▸ Supplied material
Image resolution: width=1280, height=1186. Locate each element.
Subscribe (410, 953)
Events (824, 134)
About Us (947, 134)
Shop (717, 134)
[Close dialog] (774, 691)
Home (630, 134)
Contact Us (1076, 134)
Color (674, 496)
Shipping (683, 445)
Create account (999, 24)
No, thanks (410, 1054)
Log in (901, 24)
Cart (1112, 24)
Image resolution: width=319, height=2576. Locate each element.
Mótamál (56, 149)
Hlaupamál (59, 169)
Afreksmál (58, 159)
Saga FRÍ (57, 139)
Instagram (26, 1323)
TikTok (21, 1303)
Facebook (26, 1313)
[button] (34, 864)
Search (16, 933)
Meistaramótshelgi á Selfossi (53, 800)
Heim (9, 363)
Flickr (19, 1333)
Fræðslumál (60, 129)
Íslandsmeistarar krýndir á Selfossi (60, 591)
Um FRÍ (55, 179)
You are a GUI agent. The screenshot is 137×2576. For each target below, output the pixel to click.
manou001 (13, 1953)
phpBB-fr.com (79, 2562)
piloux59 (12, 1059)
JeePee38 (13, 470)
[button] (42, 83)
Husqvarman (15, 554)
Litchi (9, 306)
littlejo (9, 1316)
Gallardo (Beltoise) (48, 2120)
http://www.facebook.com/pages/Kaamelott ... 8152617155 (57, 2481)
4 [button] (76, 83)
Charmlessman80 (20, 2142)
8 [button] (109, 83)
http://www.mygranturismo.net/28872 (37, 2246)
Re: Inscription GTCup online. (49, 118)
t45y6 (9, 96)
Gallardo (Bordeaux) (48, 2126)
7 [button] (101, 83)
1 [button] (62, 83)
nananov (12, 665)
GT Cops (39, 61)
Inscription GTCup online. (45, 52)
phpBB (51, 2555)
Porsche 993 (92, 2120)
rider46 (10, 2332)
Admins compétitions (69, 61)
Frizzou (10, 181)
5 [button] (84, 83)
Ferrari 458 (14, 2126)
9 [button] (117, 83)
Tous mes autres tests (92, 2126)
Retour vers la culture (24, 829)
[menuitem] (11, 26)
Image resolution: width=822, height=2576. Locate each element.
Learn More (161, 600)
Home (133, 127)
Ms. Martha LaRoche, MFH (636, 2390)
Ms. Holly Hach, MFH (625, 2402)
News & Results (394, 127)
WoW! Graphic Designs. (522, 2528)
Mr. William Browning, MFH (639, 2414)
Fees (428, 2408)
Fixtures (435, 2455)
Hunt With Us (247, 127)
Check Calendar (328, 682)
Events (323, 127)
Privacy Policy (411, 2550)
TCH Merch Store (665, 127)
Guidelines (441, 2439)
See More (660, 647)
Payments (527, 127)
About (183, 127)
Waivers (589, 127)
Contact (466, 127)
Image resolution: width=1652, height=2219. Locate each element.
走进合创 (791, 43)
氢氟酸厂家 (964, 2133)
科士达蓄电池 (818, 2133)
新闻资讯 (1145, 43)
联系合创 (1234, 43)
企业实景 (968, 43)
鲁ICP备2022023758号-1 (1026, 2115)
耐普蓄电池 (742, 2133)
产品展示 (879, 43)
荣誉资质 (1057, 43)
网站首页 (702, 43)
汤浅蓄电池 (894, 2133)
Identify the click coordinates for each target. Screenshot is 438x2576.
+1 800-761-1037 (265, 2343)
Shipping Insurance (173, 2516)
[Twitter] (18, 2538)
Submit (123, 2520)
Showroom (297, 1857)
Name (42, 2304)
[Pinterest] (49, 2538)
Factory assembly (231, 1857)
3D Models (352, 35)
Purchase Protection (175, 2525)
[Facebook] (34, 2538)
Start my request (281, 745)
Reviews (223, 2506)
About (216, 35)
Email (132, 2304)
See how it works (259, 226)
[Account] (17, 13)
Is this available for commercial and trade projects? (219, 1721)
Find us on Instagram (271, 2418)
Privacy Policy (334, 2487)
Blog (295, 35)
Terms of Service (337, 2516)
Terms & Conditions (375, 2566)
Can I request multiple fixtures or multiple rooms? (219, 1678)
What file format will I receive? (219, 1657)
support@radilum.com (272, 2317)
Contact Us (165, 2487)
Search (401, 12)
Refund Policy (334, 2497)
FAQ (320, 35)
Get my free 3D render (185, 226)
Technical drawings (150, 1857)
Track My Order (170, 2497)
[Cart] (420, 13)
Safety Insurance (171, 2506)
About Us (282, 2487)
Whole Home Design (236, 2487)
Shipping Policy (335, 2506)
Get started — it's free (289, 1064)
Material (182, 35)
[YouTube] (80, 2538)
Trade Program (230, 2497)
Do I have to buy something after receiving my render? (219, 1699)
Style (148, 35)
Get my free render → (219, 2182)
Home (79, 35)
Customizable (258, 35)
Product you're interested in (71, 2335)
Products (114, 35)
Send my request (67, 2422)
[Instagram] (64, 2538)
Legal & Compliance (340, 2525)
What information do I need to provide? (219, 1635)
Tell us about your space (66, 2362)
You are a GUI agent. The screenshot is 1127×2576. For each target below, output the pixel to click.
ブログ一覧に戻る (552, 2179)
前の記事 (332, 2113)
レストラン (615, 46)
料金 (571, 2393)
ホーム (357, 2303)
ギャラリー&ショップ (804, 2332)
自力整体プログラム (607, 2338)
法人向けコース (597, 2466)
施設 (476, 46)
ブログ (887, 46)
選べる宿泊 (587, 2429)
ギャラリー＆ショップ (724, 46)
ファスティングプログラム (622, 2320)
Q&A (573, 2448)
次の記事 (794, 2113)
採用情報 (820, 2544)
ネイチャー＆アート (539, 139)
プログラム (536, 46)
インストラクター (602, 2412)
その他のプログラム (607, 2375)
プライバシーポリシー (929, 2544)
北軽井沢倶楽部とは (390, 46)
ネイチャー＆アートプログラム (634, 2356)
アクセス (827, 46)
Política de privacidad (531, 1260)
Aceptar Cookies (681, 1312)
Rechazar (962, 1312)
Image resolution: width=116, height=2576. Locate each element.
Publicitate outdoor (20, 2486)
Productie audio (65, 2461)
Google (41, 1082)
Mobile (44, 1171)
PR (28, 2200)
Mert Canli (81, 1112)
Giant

▸ Work item
Of the entries above, repeat exactly the lines between the line with "Learn More (161, 600)" and the line with "Tell us about your space (66, 2362)", inclusive, and no others.

▸ Written solution
Learn More (161, 600)
Home (133, 127)
Ms. Martha LaRoche, MFH (636, 2390)
Ms. Holly Hach, MFH (625, 2402)
News & Results (394, 127)
WoW! Graphic Designs. (522, 2528)
Mr. William Browning, MFH (639, 2414)
Fees (428, 2408)
Fixtures (435, 2455)
Hunt With Us (247, 127)
Check Calendar (328, 682)
Events (323, 127)
Privacy Policy (411, 2550)
TCH Merch Store (665, 127)
Guidelines (441, 2439)
See More (660, 647)
Payments (527, 127)
About (183, 127)
Waivers (589, 127)
Contact (466, 127)
Image resolution: width=1652, height=2219. Locate each element.
走进合创 (791, 43)
氢氟酸厂家 (964, 2133)
科士达蓄电池 (818, 2133)
新闻资讯 (1145, 43)
联系合创 (1234, 43)
企业实景 (968, 43)
鲁ICP备2022023758号-1 (1026, 2115)
耐普蓄电池 (742, 2133)
产品展示 (879, 43)
荣誉资质 (1057, 43)
网站首页 (702, 43)
汤浅蓄电池 (894, 2133)
Identify the click coordinates for each target. Screenshot is 438x2576.
+1 800-761-1037 (265, 2343)
Shipping Insurance (173, 2516)
[Twitter] (18, 2538)
Submit (123, 2520)
Showroom (297, 1857)
Name (42, 2304)
[Pinterest] (49, 2538)
Factory assembly (231, 1857)
3D Models (352, 35)
Purchase Protection (175, 2525)
[Facebook] (34, 2538)
Start my request (281, 745)
Reviews (223, 2506)
About (216, 35)
Email (132, 2304)
See how it works (259, 226)
[Account] (17, 13)
Is this available for commercial and trade projects? (219, 1721)
Find us on Instagram (271, 2418)
Privacy Policy (334, 2487)
Blog (295, 35)
Terms of Service (337, 2516)
Terms & Conditions (375, 2566)
Can I request multiple fixtures or multiple rooms? (219, 1678)
What file format will I receive? (219, 1657)
support@radilum.com (272, 2317)
Contact Us (165, 2487)
Search (401, 12)
Refund Policy (334, 2497)
FAQ (320, 35)
Get my free 3D render (185, 226)
Technical drawings (150, 1857)
Track My Order (170, 2497)
[Cart] (420, 13)
Safety Insurance (171, 2506)
About Us (282, 2487)
Whole Home Design (236, 2487)
Shipping Policy (335, 2506)
Get started — it's free (289, 1064)
Material (182, 35)
[YouTube] (80, 2538)
Trade Program (230, 2497)
Do I have to buy something after receiving my render? (219, 1699)
Style (148, 35)
Get my free render → (219, 2182)
Home (79, 35)
Customizable (258, 35)
Product you're interested in (71, 2335)
Products (114, 35)
Send my request (67, 2422)
[Instagram] (64, 2538)
Legal & Compliance (340, 2525)
What information do I need to provide? (219, 1635)
Tell us about your space (66, 2362)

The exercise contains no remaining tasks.